======== MATERIALE FORNITO ========

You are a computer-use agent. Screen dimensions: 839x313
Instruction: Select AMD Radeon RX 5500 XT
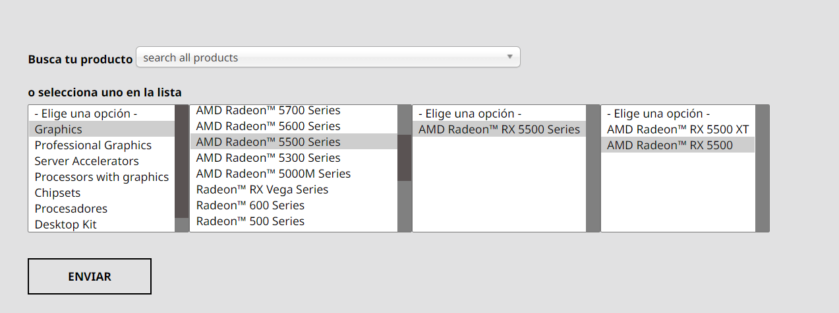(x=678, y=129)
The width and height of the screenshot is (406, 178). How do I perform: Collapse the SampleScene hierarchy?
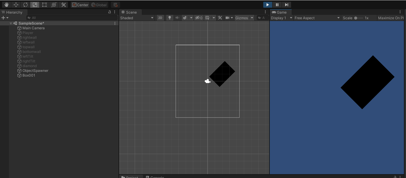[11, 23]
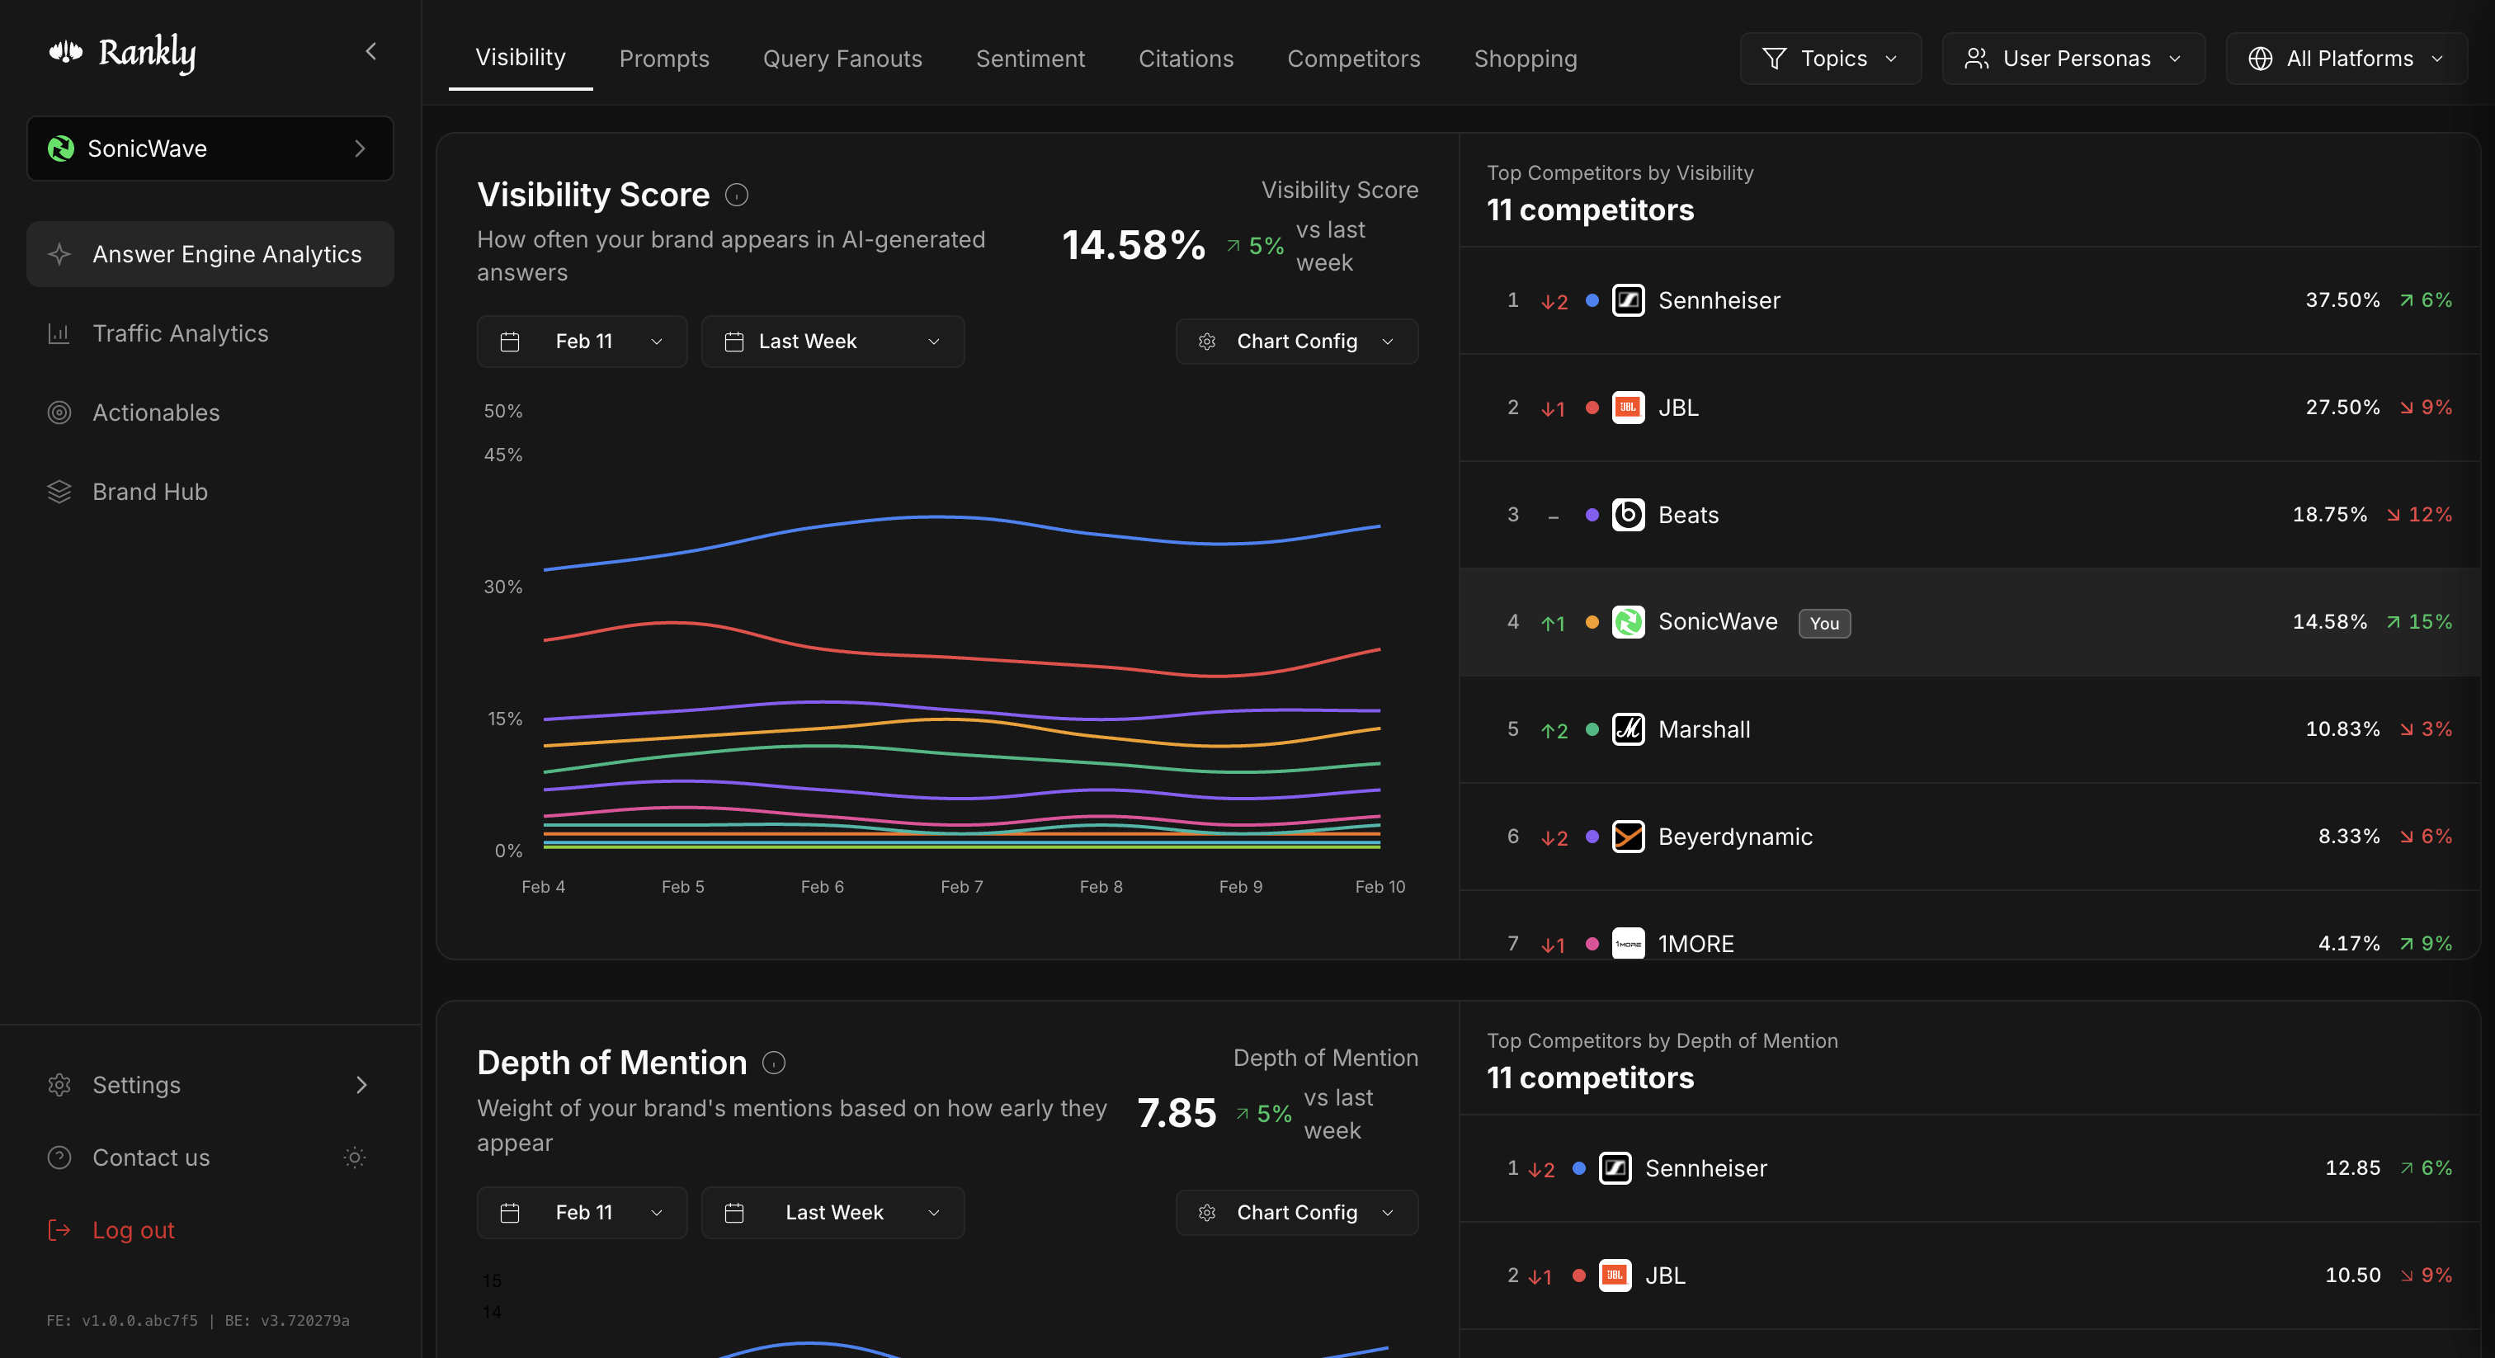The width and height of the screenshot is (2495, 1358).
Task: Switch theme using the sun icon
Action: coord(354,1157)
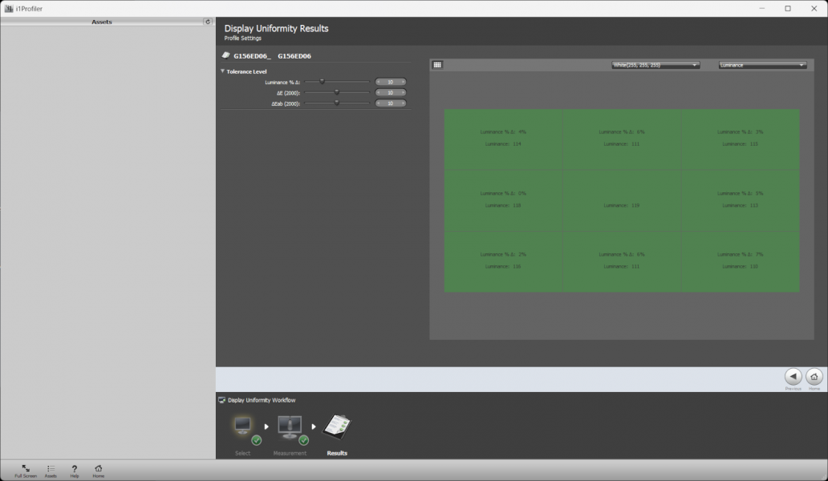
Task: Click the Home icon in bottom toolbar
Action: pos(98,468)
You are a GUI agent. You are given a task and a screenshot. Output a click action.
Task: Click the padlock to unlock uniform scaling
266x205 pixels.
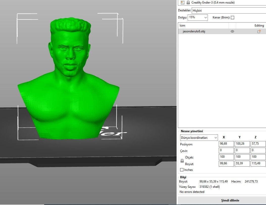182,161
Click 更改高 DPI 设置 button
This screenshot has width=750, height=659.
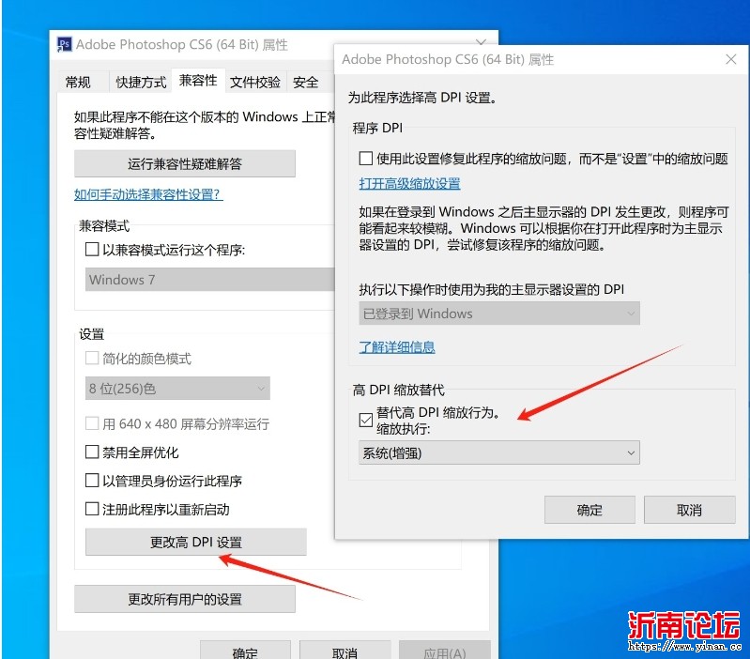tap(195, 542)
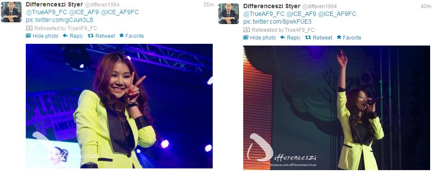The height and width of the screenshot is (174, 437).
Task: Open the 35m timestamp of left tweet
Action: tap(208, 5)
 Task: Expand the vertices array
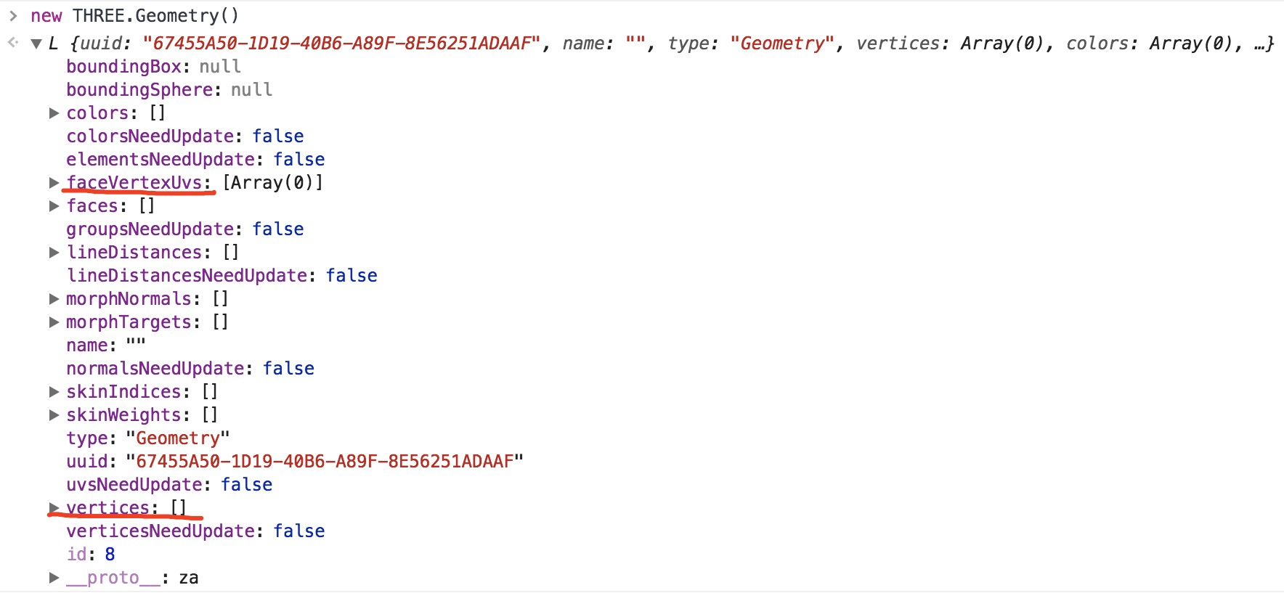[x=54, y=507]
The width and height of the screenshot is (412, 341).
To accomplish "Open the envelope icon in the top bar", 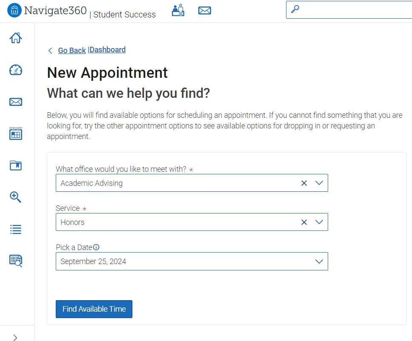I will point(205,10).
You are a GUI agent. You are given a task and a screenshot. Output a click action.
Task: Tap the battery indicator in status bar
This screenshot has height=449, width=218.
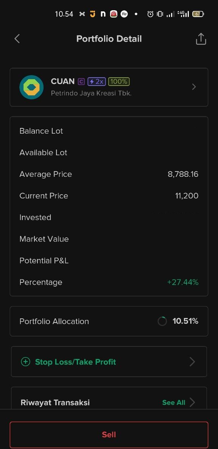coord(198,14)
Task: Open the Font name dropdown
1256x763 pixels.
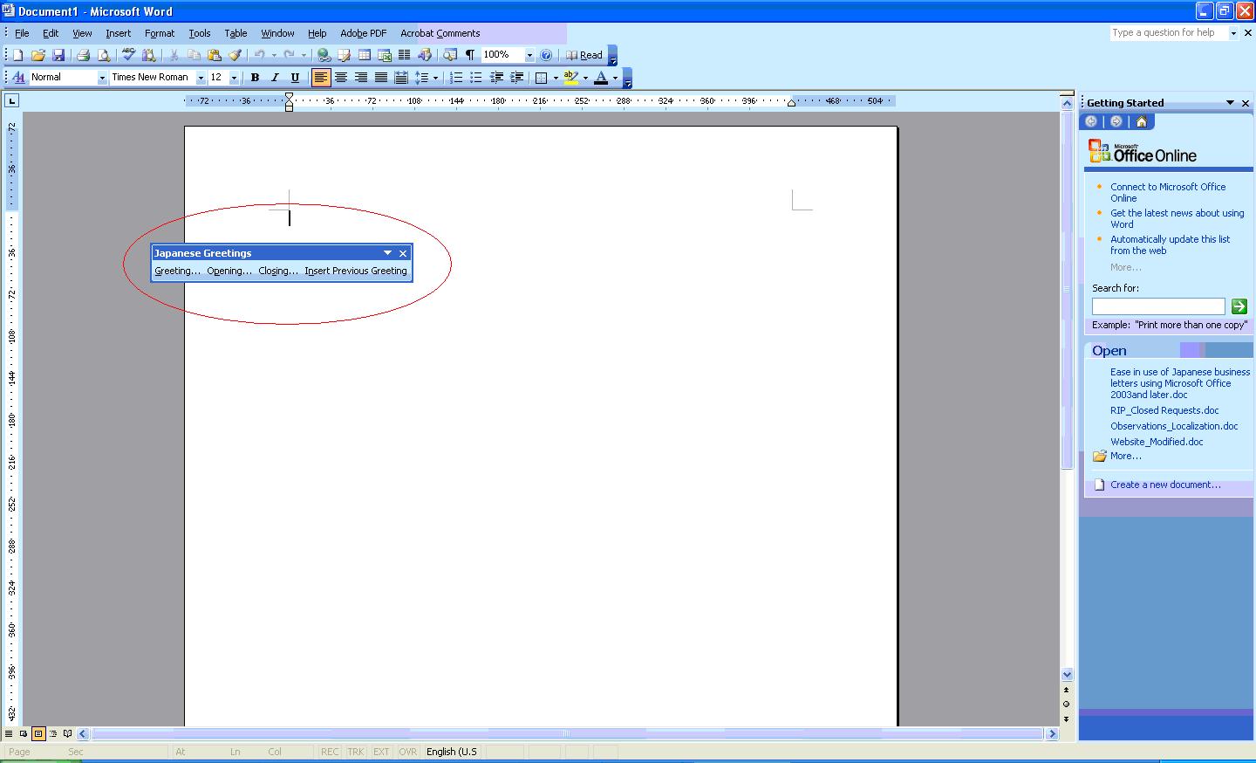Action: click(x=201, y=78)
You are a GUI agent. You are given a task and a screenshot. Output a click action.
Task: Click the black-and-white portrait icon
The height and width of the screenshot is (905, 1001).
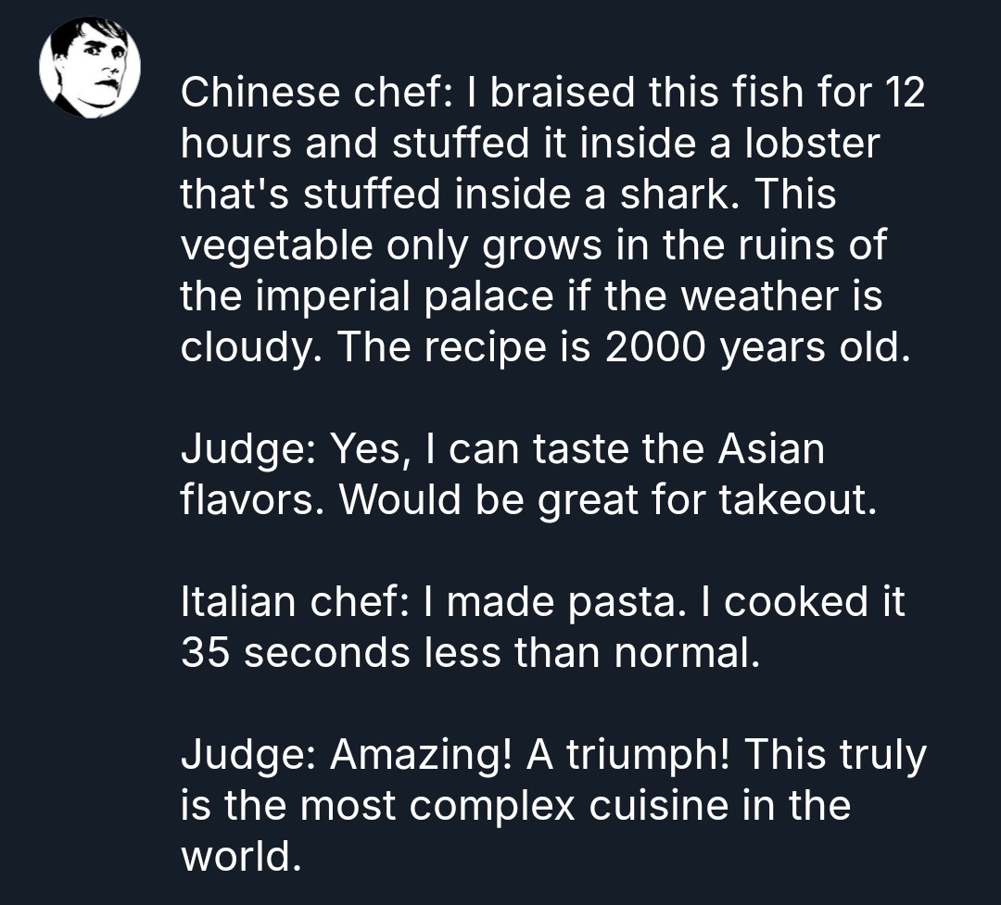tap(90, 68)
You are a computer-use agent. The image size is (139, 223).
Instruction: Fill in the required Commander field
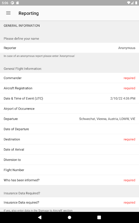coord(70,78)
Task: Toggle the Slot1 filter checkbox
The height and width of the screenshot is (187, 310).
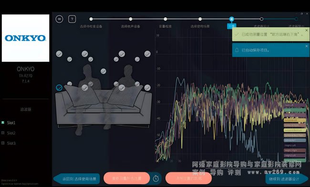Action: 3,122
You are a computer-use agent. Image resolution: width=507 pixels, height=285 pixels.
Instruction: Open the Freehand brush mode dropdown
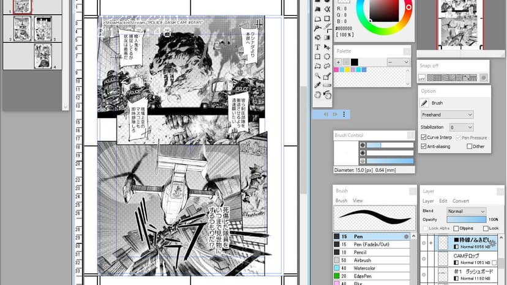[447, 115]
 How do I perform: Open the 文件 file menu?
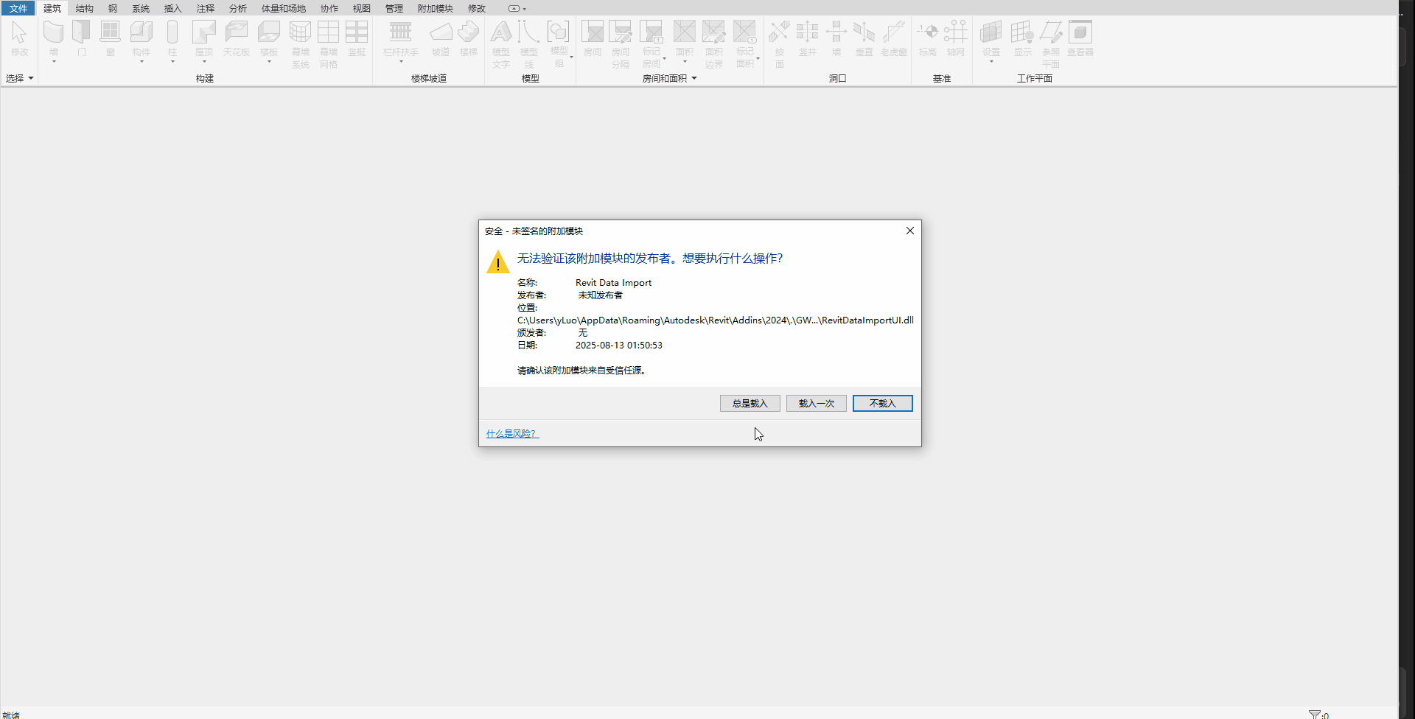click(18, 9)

========

### CONSEGNA
Ricopia tali e quali le righe dell'elenco, dalla riga che contiene "You are a computer-use agent. The" alla riga che contiene "Action: 3,122", entrambe comprese. Non riportare le immagini.

### SVOLGIMENTO
You are a computer-use agent. The image size is (139, 223).
Instruction: Fill in the required Commander field
coord(70,78)
Task: Toggle the Slot1 filter checkbox
The height and width of the screenshot is (187, 310).
Action: 3,122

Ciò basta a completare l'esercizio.